Swimmer's ear is an inflammation, irritation, or infection of the outer ear and ear canal. When water is trapped in the ear canal, bacteria that normally inhabit the skin and ear canal multiply, causing infection and irritation of the ear canal. You're protected by your ear's shape, which tips fluid out, and by its lining, which has acidic properties that protect against bacteria and fungi. Most of the time, water can run in and out of the ear canal without causing a problem. For instance, you don't usually get swimmer's ear from taking baths or showers. Dry skin or eczema , scratching the ear canal, vigorous ear cleaning with cotton-tipped applicators, or inserting foreign objects like bobby pins or paper clips into the ear can all increase the risk of developing otitis externa. Swimmer's ear is an infection of your outer ear and ear canal. Another common cause is excessive and improper cleaning of wax from the ears. Not only does wax protect the ear canal from excess moisture, but it also harbors friendly bacteria. It can be associated with a middle ear infection (otitis media) if the eardrum ruptures. People with diabetes or those whose immune systems are weakened can develop a more worrisome form of the disorder that might require hospitalization for intensive medical treatment.
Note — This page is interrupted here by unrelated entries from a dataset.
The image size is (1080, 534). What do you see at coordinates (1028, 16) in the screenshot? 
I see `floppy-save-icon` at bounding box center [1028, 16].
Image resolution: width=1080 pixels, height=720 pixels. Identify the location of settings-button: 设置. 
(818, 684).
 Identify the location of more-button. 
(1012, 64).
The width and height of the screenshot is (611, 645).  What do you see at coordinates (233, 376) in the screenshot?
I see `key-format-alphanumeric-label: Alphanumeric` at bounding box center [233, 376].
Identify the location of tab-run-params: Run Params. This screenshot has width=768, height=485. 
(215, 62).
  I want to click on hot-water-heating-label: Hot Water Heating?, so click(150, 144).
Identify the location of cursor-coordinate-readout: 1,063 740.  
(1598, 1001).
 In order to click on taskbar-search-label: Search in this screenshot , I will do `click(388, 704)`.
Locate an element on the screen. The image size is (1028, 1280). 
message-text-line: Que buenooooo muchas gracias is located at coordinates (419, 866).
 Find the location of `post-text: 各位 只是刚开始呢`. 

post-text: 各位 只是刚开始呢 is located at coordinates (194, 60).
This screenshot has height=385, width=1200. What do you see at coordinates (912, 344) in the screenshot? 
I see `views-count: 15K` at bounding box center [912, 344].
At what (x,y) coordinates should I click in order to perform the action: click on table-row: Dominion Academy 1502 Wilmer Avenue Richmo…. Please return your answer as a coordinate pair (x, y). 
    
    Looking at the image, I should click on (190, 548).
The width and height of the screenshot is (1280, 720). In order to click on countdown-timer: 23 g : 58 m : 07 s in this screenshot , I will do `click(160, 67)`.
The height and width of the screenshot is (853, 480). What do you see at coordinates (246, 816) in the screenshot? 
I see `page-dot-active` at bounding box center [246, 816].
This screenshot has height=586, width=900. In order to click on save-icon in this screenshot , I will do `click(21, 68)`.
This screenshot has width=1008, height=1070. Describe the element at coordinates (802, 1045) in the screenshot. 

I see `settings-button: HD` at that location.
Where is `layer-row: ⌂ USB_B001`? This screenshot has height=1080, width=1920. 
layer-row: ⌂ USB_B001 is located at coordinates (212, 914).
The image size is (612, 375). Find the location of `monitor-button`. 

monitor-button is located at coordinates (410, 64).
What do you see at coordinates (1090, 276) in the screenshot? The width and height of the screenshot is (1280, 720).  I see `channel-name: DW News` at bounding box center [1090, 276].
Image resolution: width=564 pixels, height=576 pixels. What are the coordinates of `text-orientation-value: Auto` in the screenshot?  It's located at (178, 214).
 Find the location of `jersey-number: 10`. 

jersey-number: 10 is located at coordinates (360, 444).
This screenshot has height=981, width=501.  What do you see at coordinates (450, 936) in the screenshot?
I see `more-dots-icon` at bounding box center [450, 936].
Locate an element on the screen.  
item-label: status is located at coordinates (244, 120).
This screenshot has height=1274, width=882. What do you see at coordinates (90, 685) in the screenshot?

This is a fungal infection that often afflicts the ear of a person who spends a lot of time in water, a swimmer or a diver. The patient complains of severe itching and occasionally there is a discharge from the ear. The moisture can cause the skin inside the ear canal to dry out and flake. A break in the skin, which may result from trying to scratch the persistent itch of the dry and flaky skin, can allow bacteria or (more rarely) a fungus to invade the tissue of the ear canal and cause an infection. Usually, when people say a kid has an ear infection, they mean otitis media (say: me -dee-uh), an infection of the middle ear. This might happen when the kid gets a cold Because the condition occurs most often during the summer with exposure of the ear to water while swimming, many people call it swimmer's ear. Water from a bath or shower can trigger the condition, too. Bacteria get a chance to grow when water stays in the ear canal and it washes away the protective coating of earwax. A lot of swimming can wash away that wax protection and lead to these wet conditions in the ear canal. Bacteria grow and the ear canal gets red and swollen. Usually, self-care steps can relieve the symptoms of swimmer's ear. However, a severe case of swimmer's ear will require a trip to your doctor.

Herbal Medicines and Natural Home Remedies for Swimmer's Ear

After a swim use a blow dryer for thirty seconds. .Wear earplugs when you go for swimming.

A few drops of alcohol will kill germs in your ear.

Equal drops of alcohol and white vinegar, if put in the ear will kill fungus and bacteria.